Excerpt provided section start

Blocking of mast cell-mediated passive anaphylaxis to peanut using covalent heterobivalent inhibitor in a humanized mouse model

Abstract

Abstract Anaphylaxis to peanut allergen is a severe hypersensitive allergic reaction characterized by life-threatening symptoms. Anaphylaxis is mediated by IgE-dependent mast cell activation that leads to the release of inflammatory mediators. In a previous report, we described the design of a covalent heterobivalent inhibitor (cHBI) that selectively forms covalent bonds with allergen specific-IgE (sIgE) on mast cells and abates allergic reactions in ex-vivo peanut challenges. Here, we utilized a humanized mouse model to recapitulate key features of anaphylaxis to peanut in humans, and we examined the efficacy of cHBI in blocking the anaphylactic reaction in this model. NSGS (NOD-scid Il2rgnull IL-3/GM-CSF/SCF) mice engrafted with human hematopoietic stem cells were treated with an allergen-specific human IgE monoclonal antibody and then challenged with a peanut allergen. We found that the peanut-challenged humanized mice can develop rapid anaphylaxis and mast cell degranulation following challenge. The anaphylactic reaction was characterized by a substantial decline of core body temperatures and upregulation of human mast cell degranulation markers. Additionally, we found that the severity of the anaphylactic reaction is hIgE dose-dependent. Most importantly, cHBI protected the mice from developing an anaphylactic reaction demonstrating the ability of cHBI to block IgE-mediated allergic reactions in the humanized mice. Overall, our results show that the humanized mouse model is a novel model to study human mast cell IgE-mediated allergic reactions and demonstrate that cHBI is an effective potential therapeutic inhibitor for food allergy.

Excerpt provided section end
Dataset excerpts section start

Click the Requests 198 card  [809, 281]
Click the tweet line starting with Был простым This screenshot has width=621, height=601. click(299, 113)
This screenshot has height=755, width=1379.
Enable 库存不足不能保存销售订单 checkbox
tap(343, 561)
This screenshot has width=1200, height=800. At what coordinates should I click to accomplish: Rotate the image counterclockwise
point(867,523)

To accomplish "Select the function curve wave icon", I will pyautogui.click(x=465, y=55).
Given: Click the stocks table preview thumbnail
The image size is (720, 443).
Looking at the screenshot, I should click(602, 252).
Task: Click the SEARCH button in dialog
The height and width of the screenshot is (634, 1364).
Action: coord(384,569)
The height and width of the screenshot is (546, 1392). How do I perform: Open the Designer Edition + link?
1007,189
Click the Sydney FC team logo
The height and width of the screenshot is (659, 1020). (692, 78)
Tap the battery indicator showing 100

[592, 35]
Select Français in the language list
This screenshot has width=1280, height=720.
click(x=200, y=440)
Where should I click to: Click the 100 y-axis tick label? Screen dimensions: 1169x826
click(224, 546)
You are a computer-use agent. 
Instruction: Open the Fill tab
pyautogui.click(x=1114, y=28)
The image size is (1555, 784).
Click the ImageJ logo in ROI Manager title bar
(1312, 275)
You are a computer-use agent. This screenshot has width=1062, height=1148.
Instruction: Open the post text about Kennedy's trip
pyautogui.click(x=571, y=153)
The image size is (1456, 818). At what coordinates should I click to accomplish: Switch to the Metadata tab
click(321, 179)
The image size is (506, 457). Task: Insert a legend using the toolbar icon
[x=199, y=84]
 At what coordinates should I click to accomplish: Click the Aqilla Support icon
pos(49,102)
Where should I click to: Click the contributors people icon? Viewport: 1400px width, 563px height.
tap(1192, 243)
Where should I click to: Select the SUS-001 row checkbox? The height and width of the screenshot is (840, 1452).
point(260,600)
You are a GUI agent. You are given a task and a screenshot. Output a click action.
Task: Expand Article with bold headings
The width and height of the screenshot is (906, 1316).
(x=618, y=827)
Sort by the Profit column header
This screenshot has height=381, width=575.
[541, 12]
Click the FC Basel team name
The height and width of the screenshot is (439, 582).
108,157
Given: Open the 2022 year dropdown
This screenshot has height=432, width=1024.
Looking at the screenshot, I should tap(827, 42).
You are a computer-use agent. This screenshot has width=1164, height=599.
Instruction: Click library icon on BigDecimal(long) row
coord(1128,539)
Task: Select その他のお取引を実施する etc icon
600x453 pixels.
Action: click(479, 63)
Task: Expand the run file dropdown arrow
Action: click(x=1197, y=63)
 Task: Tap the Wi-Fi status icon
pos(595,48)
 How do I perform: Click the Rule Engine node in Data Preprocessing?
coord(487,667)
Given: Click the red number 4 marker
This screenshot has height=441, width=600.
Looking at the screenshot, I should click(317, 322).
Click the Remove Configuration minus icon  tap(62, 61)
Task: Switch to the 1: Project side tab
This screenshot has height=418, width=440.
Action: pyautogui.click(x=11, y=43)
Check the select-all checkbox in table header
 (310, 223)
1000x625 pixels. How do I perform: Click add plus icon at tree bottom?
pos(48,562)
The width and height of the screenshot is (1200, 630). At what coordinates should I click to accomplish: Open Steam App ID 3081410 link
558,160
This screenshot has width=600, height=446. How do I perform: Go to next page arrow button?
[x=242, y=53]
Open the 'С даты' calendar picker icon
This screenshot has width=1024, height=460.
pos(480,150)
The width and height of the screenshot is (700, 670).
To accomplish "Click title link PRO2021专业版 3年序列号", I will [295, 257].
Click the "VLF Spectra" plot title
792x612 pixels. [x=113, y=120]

Dataset excerpts section end

According to the abstract, what happened to core body temperature during the anaphylactic reaction in the humanized mice? The saved entries are a separate body of material from the abstract.

Core body temperature declined substantially.